What I understand from the surfaces making a constant angle along $\gamma$ is that
$$<\mathcal{N}^{S_1} \circ \gamma, \ \mathcal{N}^{S_2} \circ \gamma> \; = a$$ for some constant $a \in \mathbb{R}$, where $\mathcal{N}^{S_i} \circ \gamma$ is the normal unitary vector of the surface $S^i$ at each point of the curve $\gamma$. Derivating the prior expression, we have that
$$<d\mathcal{N}_{\gamma(s)}^{S_1}(\gamma'(s)), \mathcal{N}^{S_2}(\gamma(s))>+<\mathcal{N}^{S_1}(\gamma(s)), d\mathcal{N}_{\gamma(s)}^{S_2}(\gamma'(s))> \; = 0$$
Let's suppose that $\gamma$ is a line of curvature in $S_1$. Then
$$d\mathcal{N}_{\gamma(s)}^{S_1}(\gamma'(s)) = \lambda(s)\gamma'(s)$$
for some scalar function $\lambda$. Consequently,
$$< \lambda(s)\gamma'(s), \mathcal{N}^{S_2}(\gamma(s))>+<\mathcal{N}^{S_1}(\gamma(s)), d\mathcal{N}_{\gamma(s)}^{S_2}(\gamma'(s))> \; = 0$$
The first term is zero because $\gamma'(s)$ is a vector of the tangent plane of $S^2$ at the point $\gamma(s)$, and $\mathcal{N}^{S_2}(\gamma(s))$ is normal to that plane.
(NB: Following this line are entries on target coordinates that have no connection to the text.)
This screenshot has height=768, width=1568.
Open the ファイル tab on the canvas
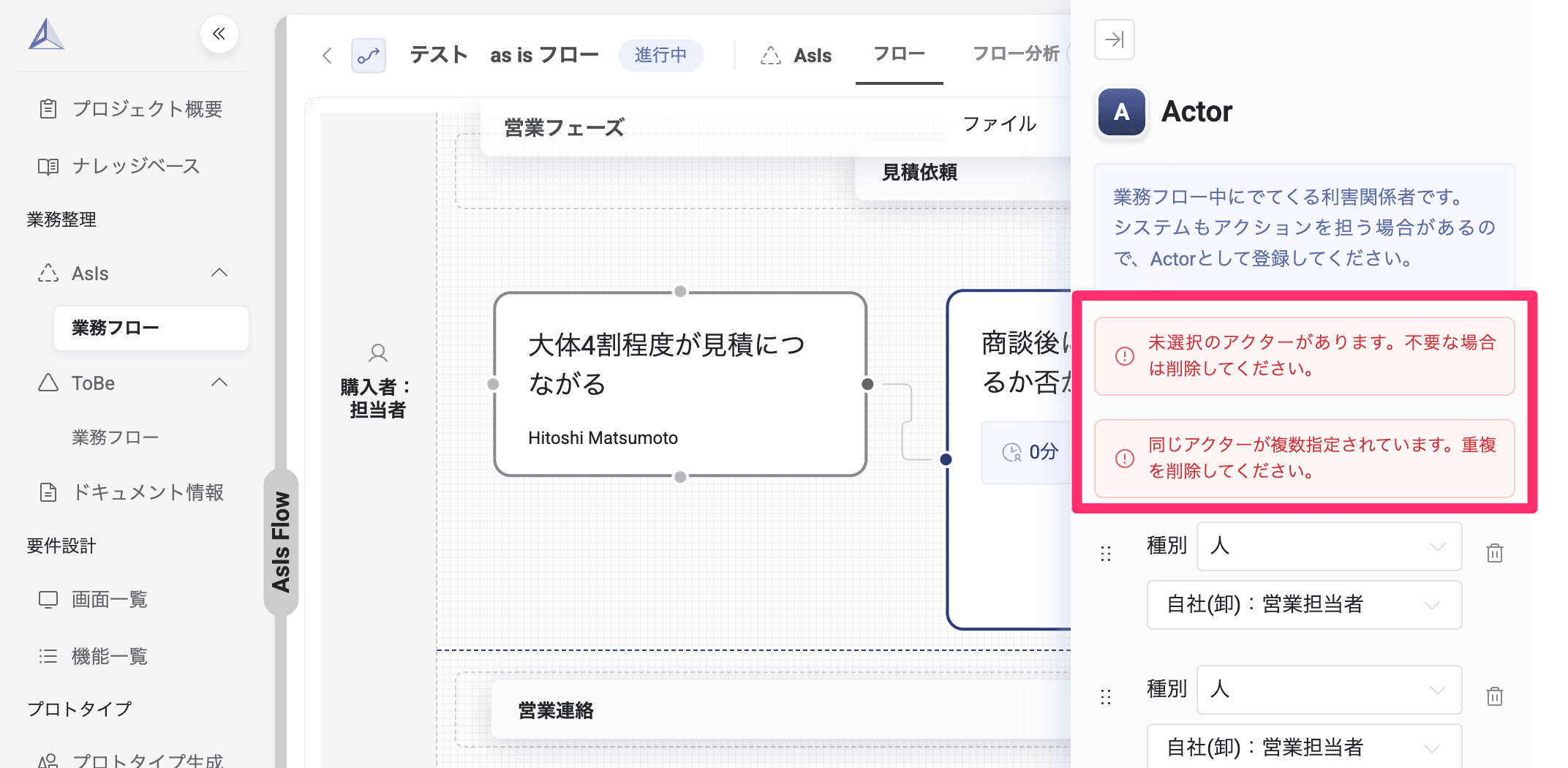pos(1001,123)
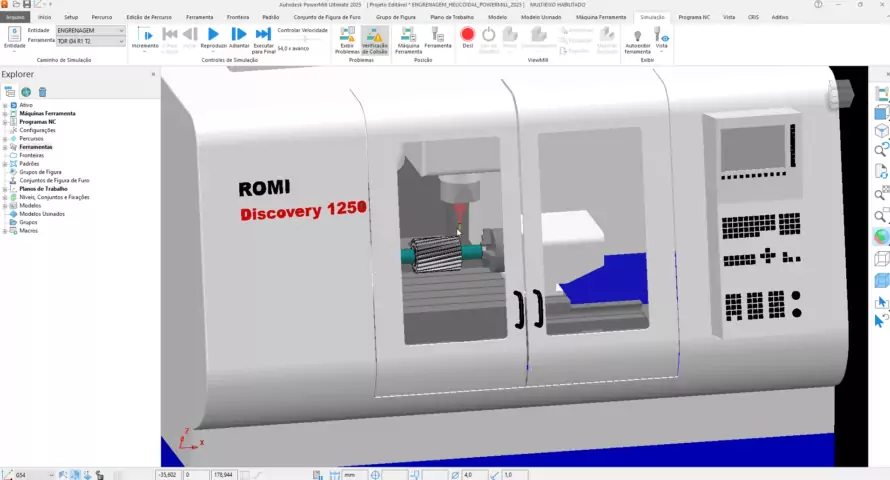The width and height of the screenshot is (890, 480).
Task: Open Exibir Problemas in ribbon
Action: point(347,40)
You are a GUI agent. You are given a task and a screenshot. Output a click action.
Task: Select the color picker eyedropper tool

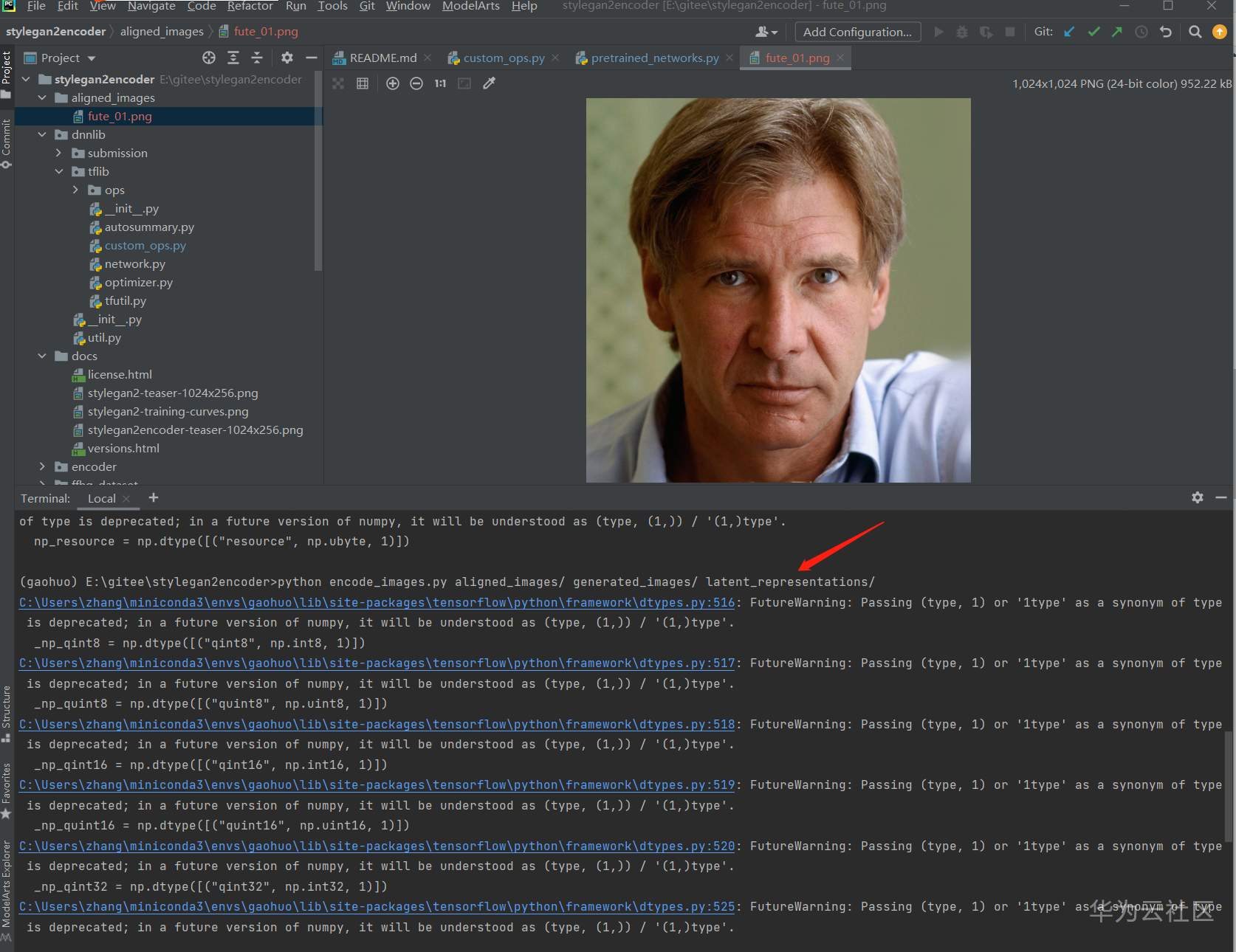[x=489, y=83]
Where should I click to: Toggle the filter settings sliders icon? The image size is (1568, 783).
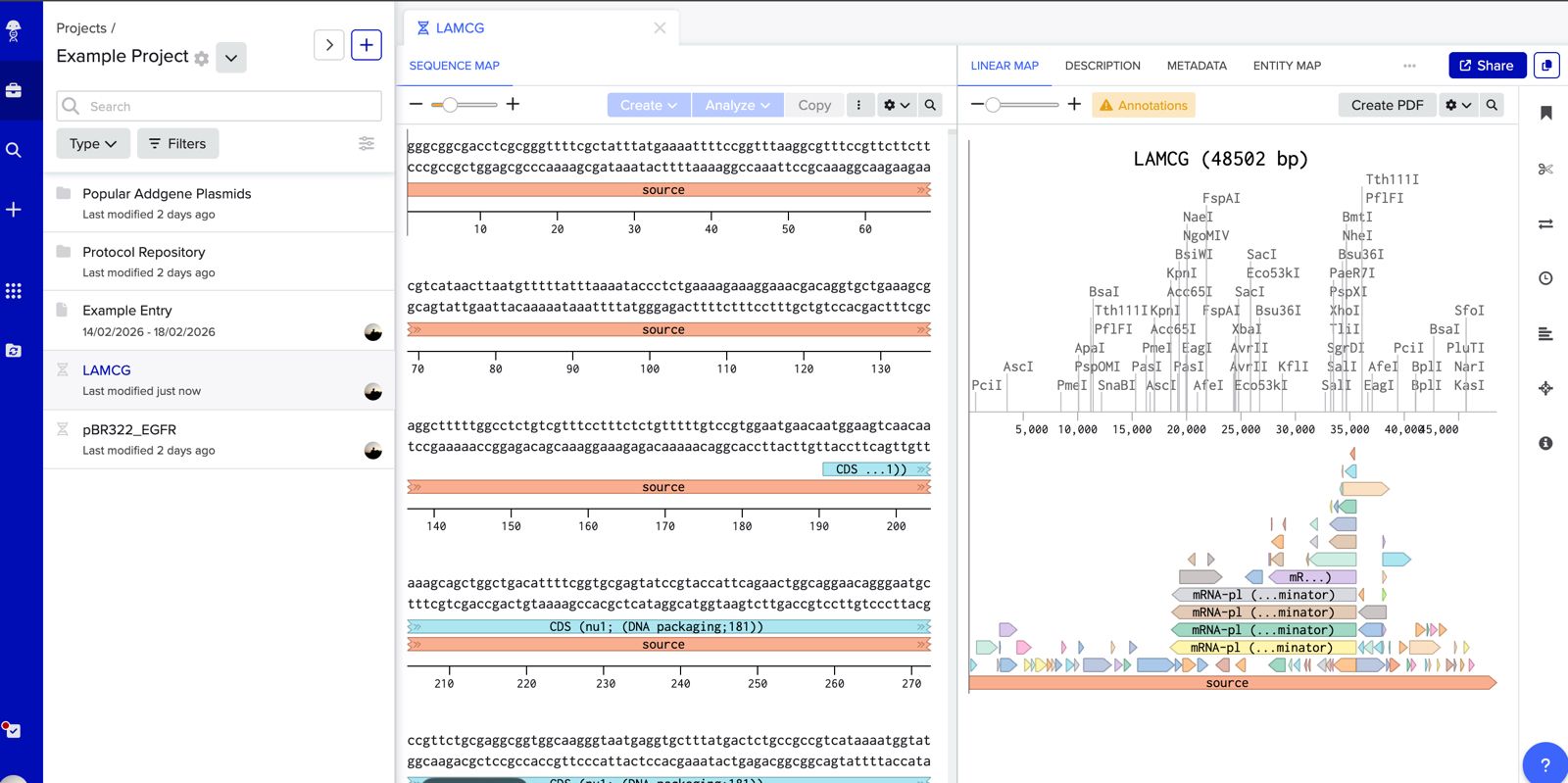367,143
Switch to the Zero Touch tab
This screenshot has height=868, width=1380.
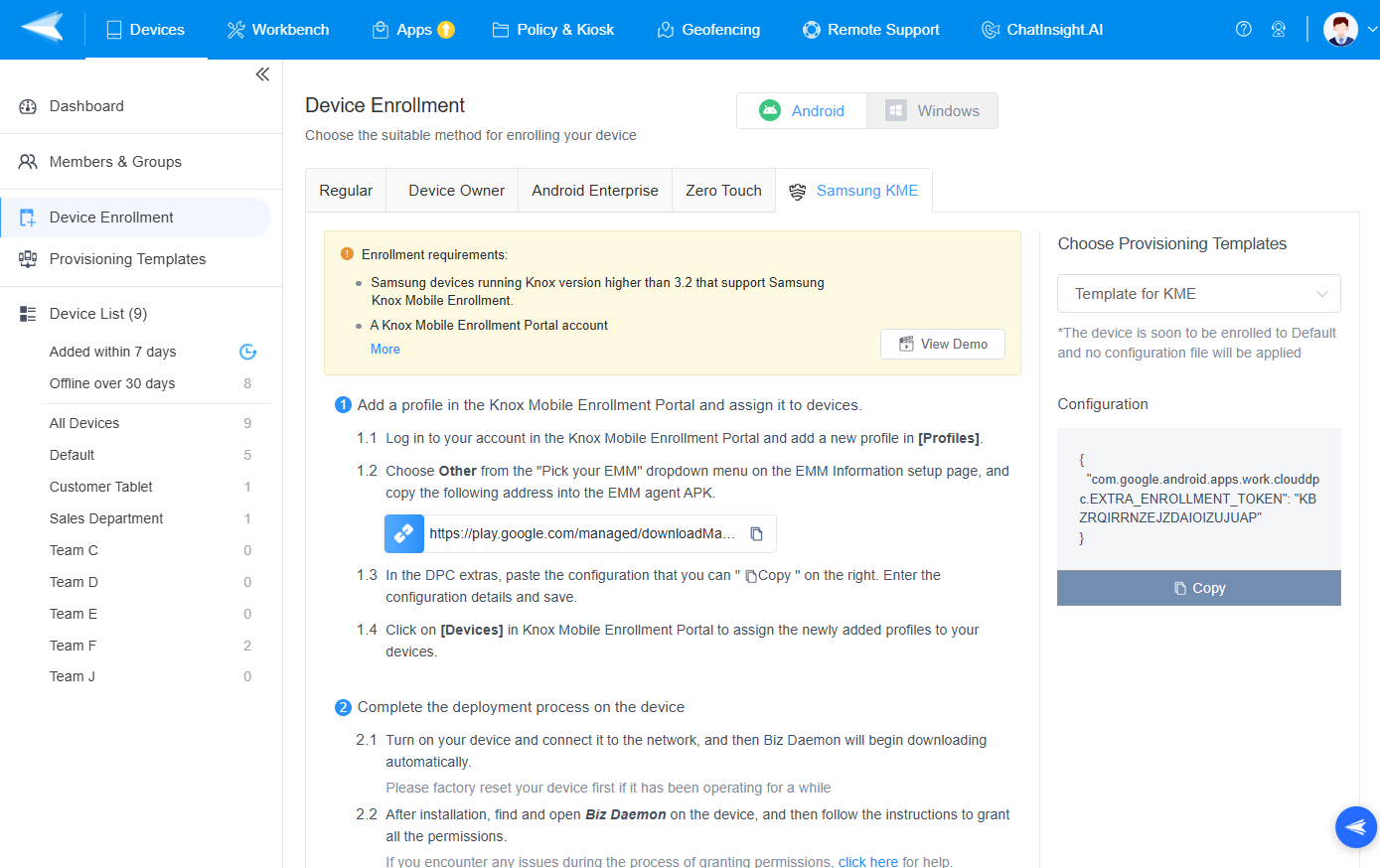point(723,190)
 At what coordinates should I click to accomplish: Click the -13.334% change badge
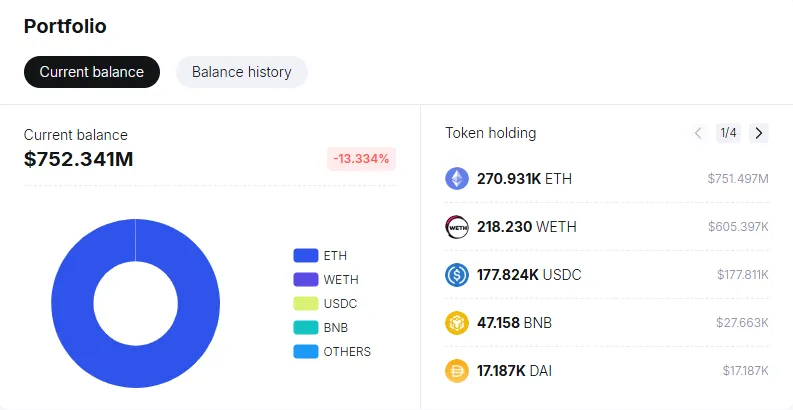pyautogui.click(x=361, y=159)
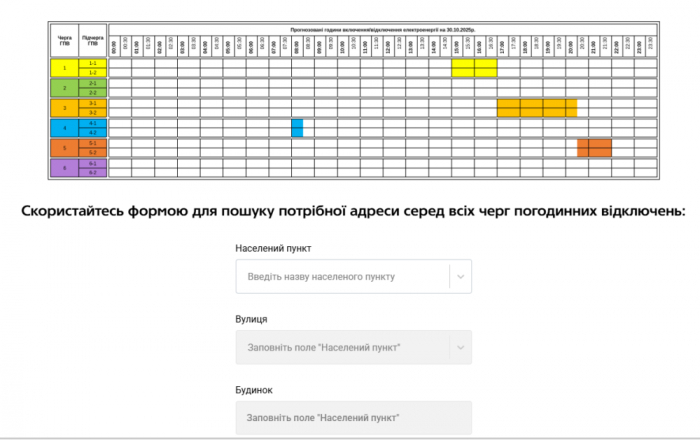The height and width of the screenshot is (440, 700).
Task: Click the yellow outage block for queue 1
Action: click(474, 68)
Therefore,
$$<\mathcal{N}^{S_1}(\gamma(s)), d\mathcal{N}_{\gamma(s)}^{S_2}(\gamma'(s))> = 0$$
We now have that $\mathcal{N}^{S_1}(\gamma(s))$ is normal to both $d\mathcal{N}_{\gamma(s)}^{S_2}(\gamma'(s))$ and $d\mathcal{N}_{\gamma(s)}^{S_1}(\gamma'(s)) = \lambda(s)\gamma'(s)$. This is where I'm stuck: the proof would be done if $d\mathcal{N}_{\gamma(s)}^{S_1}(\gamma'(s))$ and $d\mathcal{N}_{\gamma(s)}^{S_2}(\gamma'(s))$ had the same direction, but couldn't they be orthogonal?